[keycloak-dev] triple abstraction?

Wed Jul 9 11:28:55 EDT 2014

On 7/9/2014 10:19 AM, Stian Thorgersen wrote:
> Oki, so how about:
>
> 1. Recover the JPA model provider, and set that as the default
> 2. Retire, but keep Hybrid model around until we're done
> 3. Extract user sessions from ModelProvider into UserSessionProvider, and add mem/jpa/mongo implementations
> 4. Review what we have, and make sure everyone is happy with the approach taken for UserSessionProvider
> 5. Extract users and role-mappings from ModelProvider into UserProvider, and add jpa/mongo implementations
> 6. Again, let's review and make sure everyone is happy
> 7. Rename ModelProvider to RealmProvider
> 8. Consider refactorings to the models (such as using attributes instead of columns)
>

9. We need to rethink AuthenticationProvider.

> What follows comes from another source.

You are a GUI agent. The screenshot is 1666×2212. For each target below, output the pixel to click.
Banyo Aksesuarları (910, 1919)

I'm willing to do any/all of that work.  It overlaps with cache changes 
I'd need to make.  I'm kind of in a holding pattern anyways until all 
the above is resolved.

> I also think we'll need a EntityManagerProvider and a MongoClientProvider to make sure we have a single connection/transaction per-request.
>
> For 1.0.final I think we could introduce a limitation that we'll only allow one store at a time, so we don't have to deal with multiple-transactions (or 2pc).
>

We will have 2pc problems when we eventually have a distributed cache.

More comments inline.

>>
>>> * Cache deals with realms well, but does this work for users or do we just
>>> need to make sure loading users from the database performs well?
>>
>> It works for users.
>
> My point was, if we can tweak things so we only have to retrieve users from the database on login do we even need to cache users? It would make the overhead of a distributed cache significantly smaller, as admins are not going to update realms and such frequently, but if you have a large number of users they'll be changing passwords, profiles, etc, all the time.
>

IMO, users will usually be static too.  Not as static as realm metadata, 
but they won't change daily, even weekly.

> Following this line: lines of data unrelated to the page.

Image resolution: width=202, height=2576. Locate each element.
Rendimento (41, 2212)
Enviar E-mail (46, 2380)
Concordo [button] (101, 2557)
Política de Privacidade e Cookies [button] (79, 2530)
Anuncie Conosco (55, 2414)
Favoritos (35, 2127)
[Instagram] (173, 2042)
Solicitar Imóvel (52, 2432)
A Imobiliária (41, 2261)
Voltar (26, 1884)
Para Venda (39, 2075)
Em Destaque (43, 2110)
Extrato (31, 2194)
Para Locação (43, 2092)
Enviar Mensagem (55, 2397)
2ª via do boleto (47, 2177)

The only overhead of a distributed cache for users is when a user is 
updated.  And the only overhead is a simple invalidation message to 
invalidate the user.

> I'm thinking:
>
> * Realms - are own cache with the http invalidation messages
> * Sessions - Infinispan
> * Users - no cache, we can retrieve the info we need from tokens and session
>

User cache is very useful, even with millions of users and a much 
smaller cache.  Between processLogin, accessCodeToToken, refreshToken, 
UserModel is needed for all those requests.  So caching an active user 
is not a waste, especially if access code timeouts are much shorter than 
average active session times.

FYI, beside checking session logout/timeout, refreshToken also exists to 
get the latest and greatest scope and role mappings.

Also, IMO, we could probably cache 100s of thousands of users maybe 
millions on average machines.  1 million users at 1k per user is 1 
gigabyte ram.  I'm not convinced that millions of users will be the norm 
for keycloak.

-- 
Bill Burke
JBoss, a division of Red Hat
http://bill.burkecentral.com